··· Listed records
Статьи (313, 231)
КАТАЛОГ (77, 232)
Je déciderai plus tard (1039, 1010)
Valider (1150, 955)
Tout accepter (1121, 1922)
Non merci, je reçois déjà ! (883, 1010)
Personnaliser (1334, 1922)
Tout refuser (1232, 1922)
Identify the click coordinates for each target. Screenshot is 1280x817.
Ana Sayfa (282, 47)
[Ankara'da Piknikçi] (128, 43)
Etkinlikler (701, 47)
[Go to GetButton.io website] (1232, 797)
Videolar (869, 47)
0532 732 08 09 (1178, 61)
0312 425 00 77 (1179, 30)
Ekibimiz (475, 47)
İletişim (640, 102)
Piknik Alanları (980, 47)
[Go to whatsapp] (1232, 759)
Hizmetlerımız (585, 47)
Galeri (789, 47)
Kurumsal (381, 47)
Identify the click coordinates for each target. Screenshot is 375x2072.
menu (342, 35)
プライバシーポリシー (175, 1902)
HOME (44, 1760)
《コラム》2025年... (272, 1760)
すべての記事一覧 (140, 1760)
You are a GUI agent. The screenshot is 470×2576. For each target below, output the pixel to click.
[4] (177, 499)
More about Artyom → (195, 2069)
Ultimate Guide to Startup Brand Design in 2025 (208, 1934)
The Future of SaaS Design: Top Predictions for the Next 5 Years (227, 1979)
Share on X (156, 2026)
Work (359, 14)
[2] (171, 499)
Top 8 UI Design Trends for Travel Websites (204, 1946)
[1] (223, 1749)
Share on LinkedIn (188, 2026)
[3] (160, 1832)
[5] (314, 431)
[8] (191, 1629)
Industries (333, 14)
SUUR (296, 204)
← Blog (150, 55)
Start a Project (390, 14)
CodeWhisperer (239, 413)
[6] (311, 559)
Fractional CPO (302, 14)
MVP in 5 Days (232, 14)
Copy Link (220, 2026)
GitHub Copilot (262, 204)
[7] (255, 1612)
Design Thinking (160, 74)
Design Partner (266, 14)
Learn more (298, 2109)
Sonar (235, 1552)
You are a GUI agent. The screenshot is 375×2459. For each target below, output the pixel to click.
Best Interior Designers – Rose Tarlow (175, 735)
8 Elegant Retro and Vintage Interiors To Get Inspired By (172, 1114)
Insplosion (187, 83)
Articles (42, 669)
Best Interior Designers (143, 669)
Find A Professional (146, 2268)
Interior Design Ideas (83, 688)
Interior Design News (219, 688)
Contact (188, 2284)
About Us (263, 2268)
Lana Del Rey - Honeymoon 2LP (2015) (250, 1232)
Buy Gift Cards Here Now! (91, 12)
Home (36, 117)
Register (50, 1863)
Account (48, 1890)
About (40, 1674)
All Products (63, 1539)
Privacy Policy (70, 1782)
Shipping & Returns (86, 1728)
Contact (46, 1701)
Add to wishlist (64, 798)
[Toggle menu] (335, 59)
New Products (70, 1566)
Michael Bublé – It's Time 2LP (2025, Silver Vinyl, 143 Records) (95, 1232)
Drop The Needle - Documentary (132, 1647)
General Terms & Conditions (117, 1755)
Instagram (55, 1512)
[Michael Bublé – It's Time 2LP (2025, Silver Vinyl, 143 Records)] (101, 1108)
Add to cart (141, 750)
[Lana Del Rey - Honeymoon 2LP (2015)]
······
What needs to be done
Say how many lines in the listing above include "agent". Give nothing but the number.

Solution below
2